PHP was so simple and easy to understand that anyone with a text editor and some cheap shared hosting could pick it up, but also low level enough that almost nothing was magically done for you. The result was many inexperienced developers making really basic mistakes while implementing essential features that we now take for granted.

Frameworks like Next.js take the complete opposite approach, they are insanely complex but hide that complexity behind layers and layers of magic, actively discouraging developers from looking behind the curtain, and the result is that even experienced developers end up shooting themselves in the foot by using the magical incantations wrong.

qudatabout 1 hour ago
Totally agree. Nextjs is a vehicle to sell their PaaS, every other feature is a coincidence.

What’s worse is vercel corrupted the react devs and convinced them that RSC was a good idea. It’s not like react was strictly in good hands at Facebook but at least the team there were good shepherds and trying to foster the ecosystem.

rvzabout 3 hours ago
There is no serious reason to use Vercel, other than for those being locked into the NextJs ecosystem and demo projects.
allthetimeabout 2 hours ago
I recently got hit by a car on my bike. While I was starting the claim filing process the web portal for ICBC (British Columbia insurance) was acting a little funky / stalling / and then gave me a weird access error. Down at the bottom of the error page was a little grey underlined link that said “vercel”.

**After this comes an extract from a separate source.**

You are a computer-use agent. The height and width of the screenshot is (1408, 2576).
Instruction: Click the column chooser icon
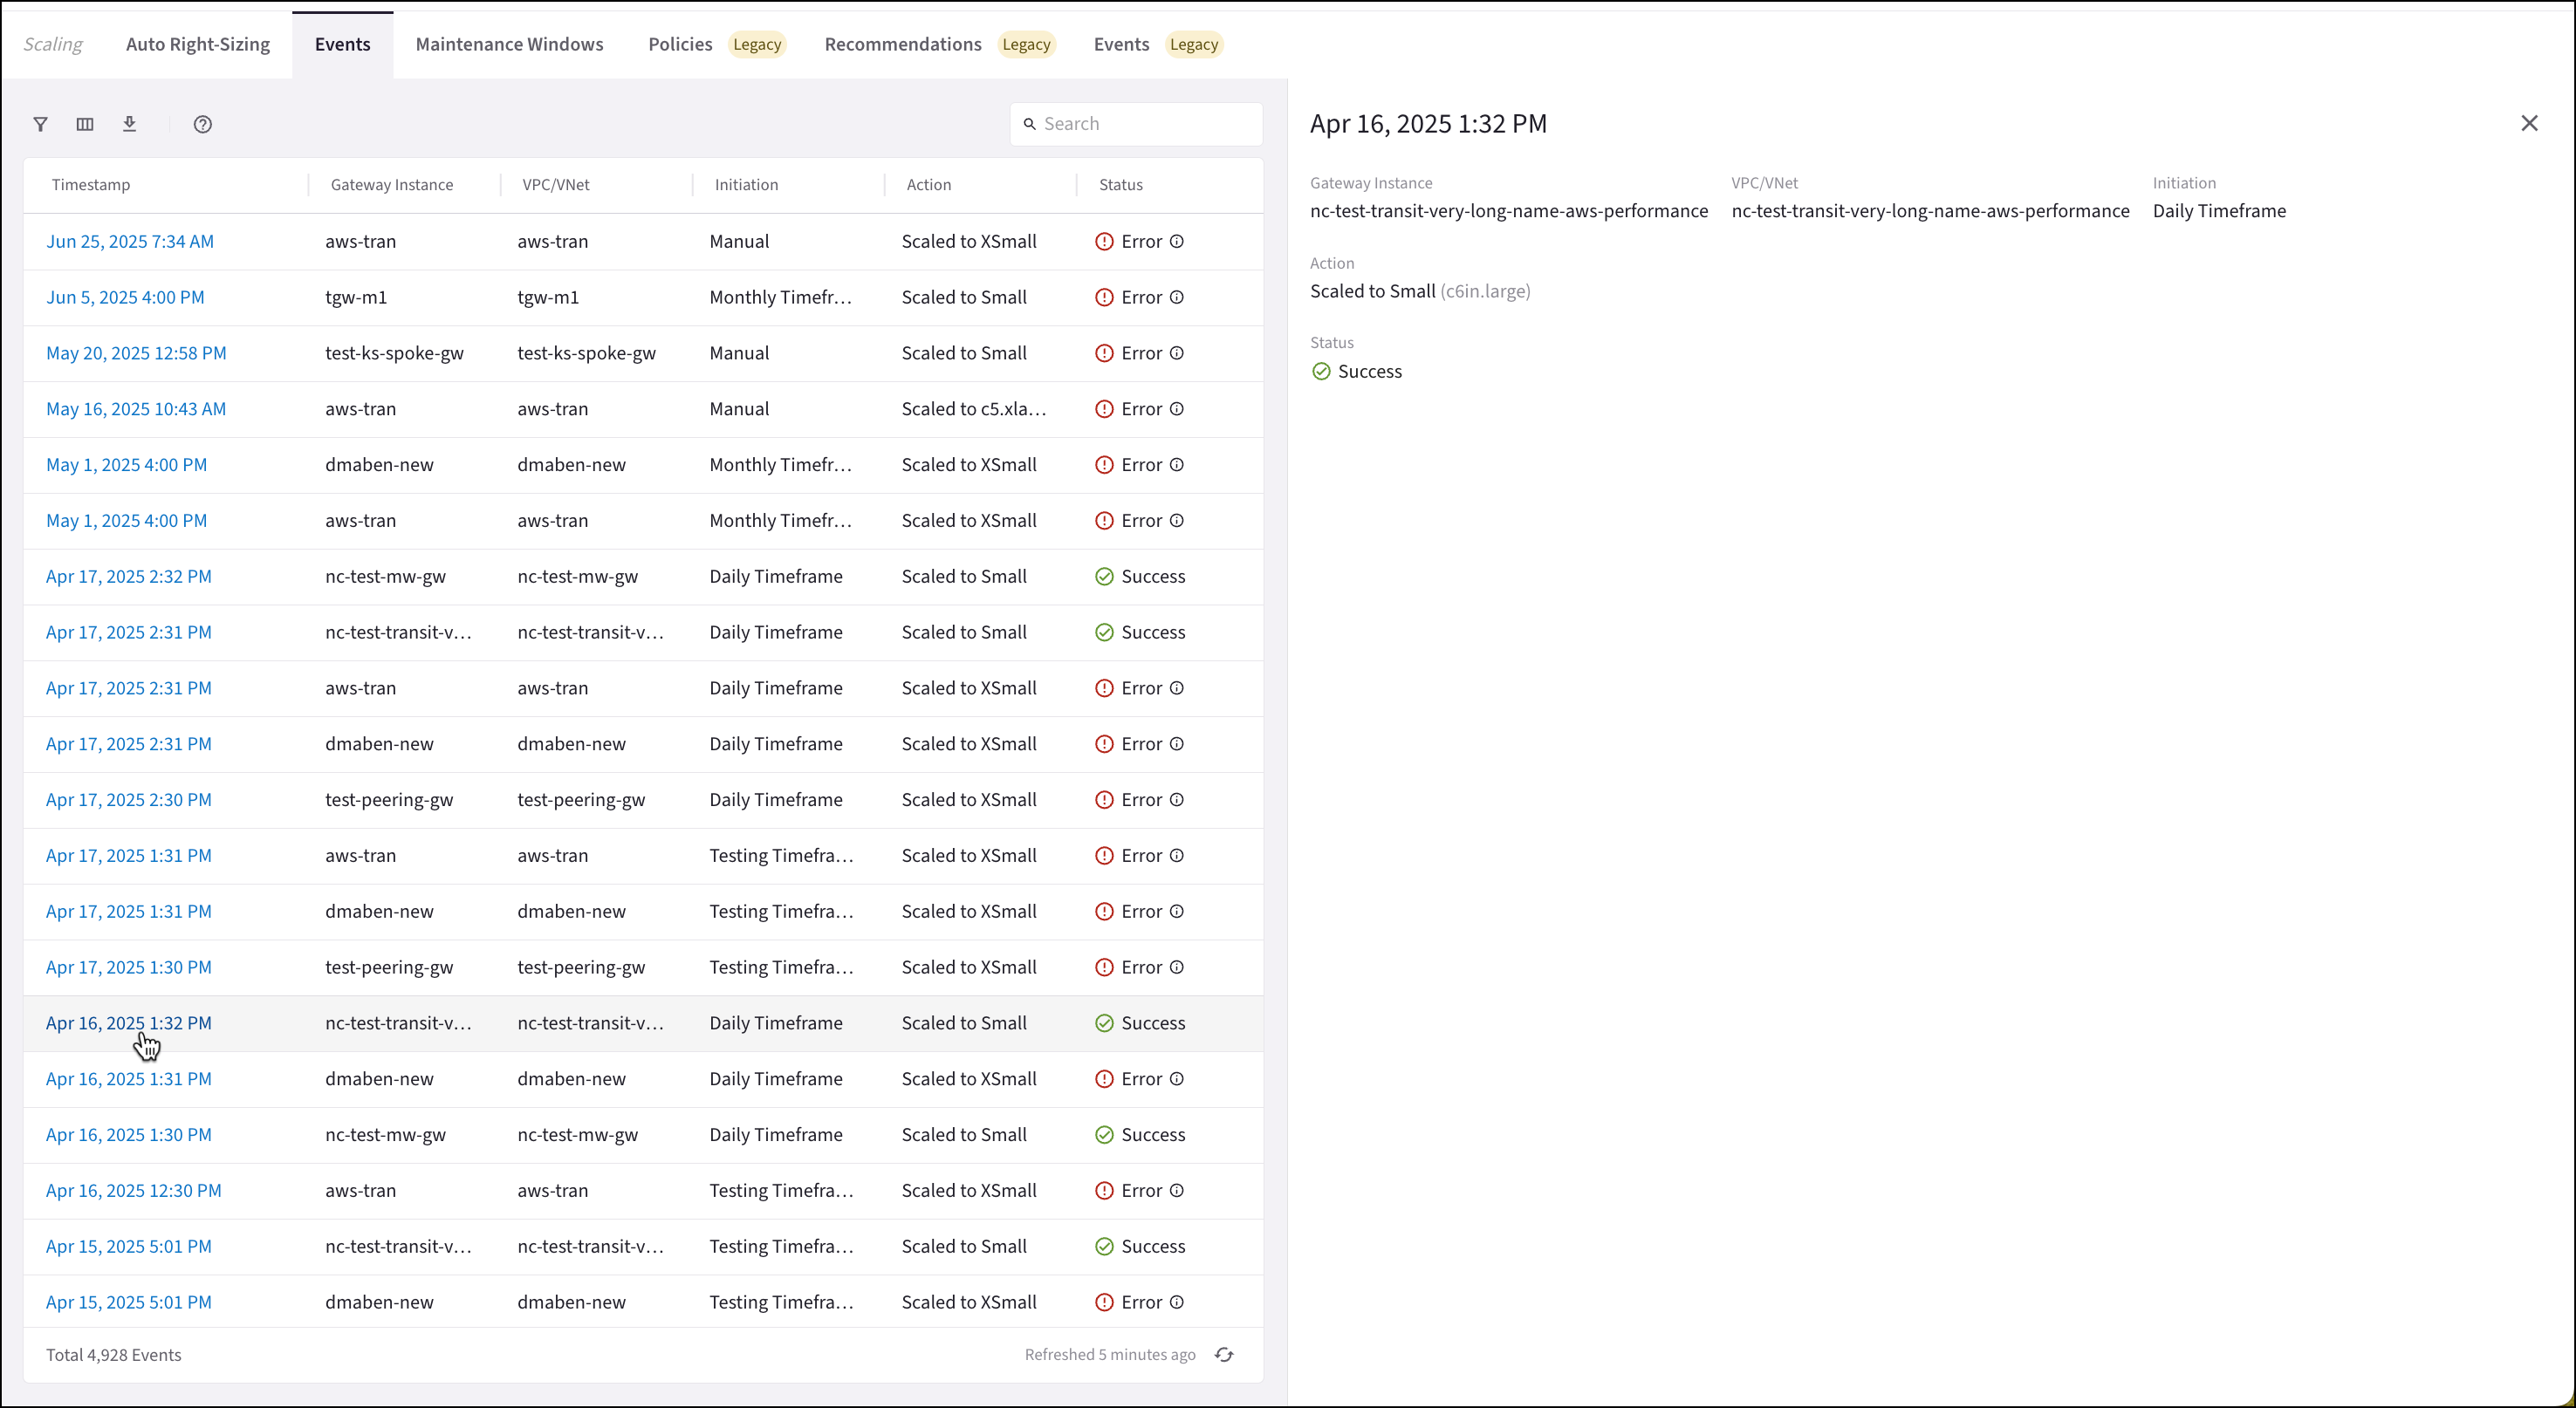pyautogui.click(x=85, y=124)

I’m not exactly surprised, but it seems like the unserious, ill-informed and lazy are taking over. There is absolutely zero reason why a large, essential public service should be overspending and running on an unnecessary managed service like vercel… yet, here we are.

mikert89about 3 hours ago
Much as I want to rip on vercel, its clear that ai is going to lead to mass security breaches. The attack surface is so large, and ai agents are working around the clock. This is a new normal. Open source software is going to change, companies wont be running random repos off github anymore
sphabout 2 hours ago
Your entire recent posting history is "software engineering is over, AI has won."

What's your agenda here?

nothinkjustaiabout 1 hour ago
The guy has like 10 thousand comments boosting AI and 600 karma, whatever his agenda is people aren’t buying it.
mikert89about 2 hours ago
how many recent security breaches have we seen?
nozzlegearabout 2 hours ago
How many can unequivocally be attributed to malicious AI?
bossyTeacherabout 2 hours ago
Paid by a Sama minion, I bet.
goaliecaabout 2 hours ago
Slop coding and makeshift sites being thrown up with abandon at breakneck speeds is going to buy me a lot of minivans.
tcp_handshakerabout 2 hours ago
>> ai is going to lead to mass security breaches.

Let that be the end of Microsoft. Was forced to use their shitty products for years, by corporate inertia and their free Teams and Azure licenses, first-dose-is-free, curse.

lijokabout 3 hours ago
ShinyHunters are a phishing group. What does this have to do with AI agents?
mikert89about 3 hours ago
Run ai agents around the clock to do hyper targeted fishing
cjabout 3 hours ago
I feel like humans would be better at hyper targeting.

AI agents have the benefit of working at scale, probably "better" used for mass targeting.